Abstract

Telemedicine has emerged as a vital healthcare delivery model, especially pronounced during the COVID-19 pandemic. Our study uniquely focuses on an institutional lens, examining US hospitals to offer targeted policy implications. To investigate the trend in telemedicine adoption across US hospitals from 2017 to 2022 and analyze the institutional challenges they encounter, particularly in the realm of electronic health information exchange. Cross-sectional study leveraging data from the American Hospital Association's (AHA) annual surveys for the years 2017 to 2021 and the 2022 AHA IT Supplement Survey. The study includes a national sample of US hospitals, covering a diverse range of hospital types including large, nonprofit, teaching, and system-affiliated institutions. US hospitals form the study's participants, with a substantial response rate to the surveys. Key metrics include the number of telemedicine patient encounters, percentage of hospitals offering telemedicine services, and institutional challenges to electronic health information exchange.
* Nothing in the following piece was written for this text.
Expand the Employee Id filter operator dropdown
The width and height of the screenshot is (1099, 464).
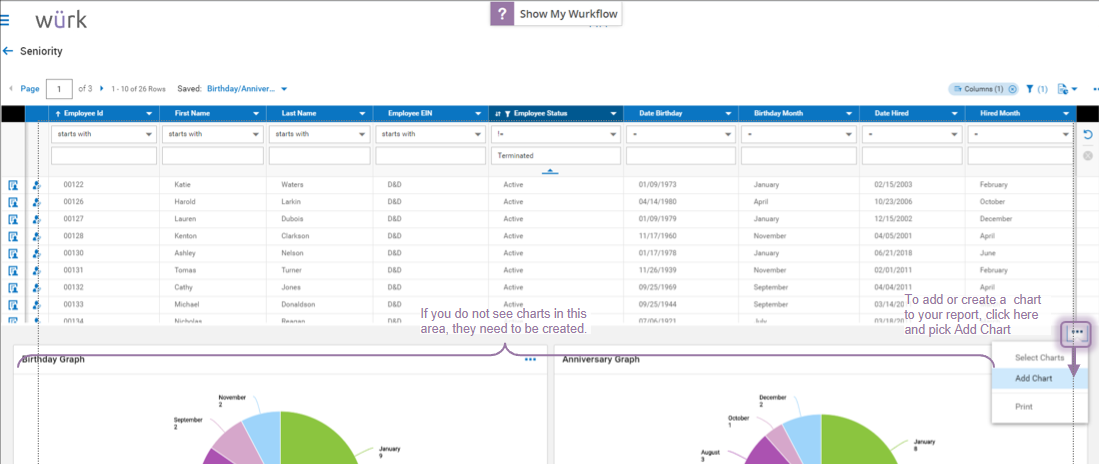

Telemedicine encounters saw a 75% increase, growing from approximately 111.4 million in 2020 to nearly 194.4 million in 2021. The percentage of hospitals offering at least one form of telemedicine service went from 46% in 2017 to 72% in 2021. Larger, nonprofit, and teaching hospitals were more prone to telehealth adoption, without notable urban-rural disparities. While over 90% of hospitals allow patients to view and download medical records, only 41% permit online data submission. Importantly, 25% of hospitals identified Certified Health IT Developers such as EHR vendor as frequent culprits in information blocking, with cost being the primary obstacle. The findings underscore the rapid yet uneven adoption of telemedicine services in U.S. hospitals. The results point to the need for comprehensive policy interventions to address the challenges identified and realize telemedicine's full potential in healthcare delivery and resilience.